#### [Given entries]
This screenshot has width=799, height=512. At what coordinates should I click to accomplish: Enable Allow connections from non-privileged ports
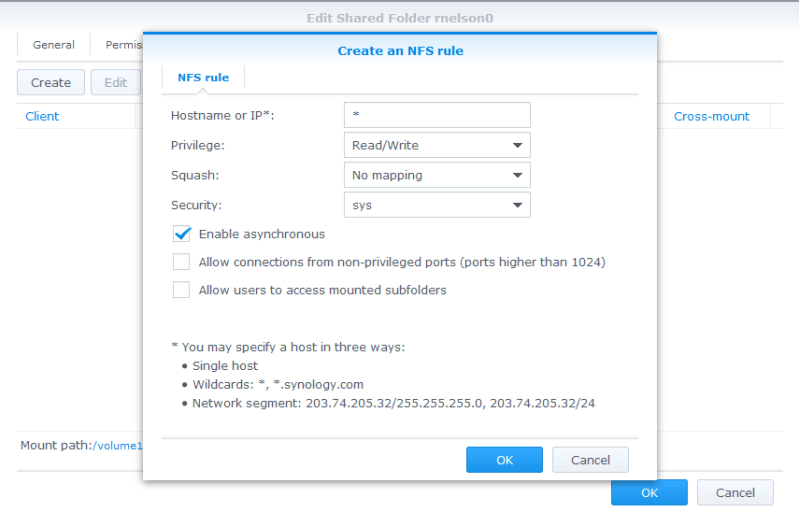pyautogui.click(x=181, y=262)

...

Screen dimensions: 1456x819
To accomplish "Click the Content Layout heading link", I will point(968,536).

...

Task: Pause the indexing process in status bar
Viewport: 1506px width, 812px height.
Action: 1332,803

#### [What you should do]
Set down verbatim the lines of the listing from the one containing "This screenshot has" through the one containing "pyautogui.click(x=181, y=262)", both included, leaving out the picture.

#### [Reply]
This screenshot has width=799, height=512. At what coordinates should I click to accomplish: Enable Allow connections from non-privileged ports
pyautogui.click(x=181, y=262)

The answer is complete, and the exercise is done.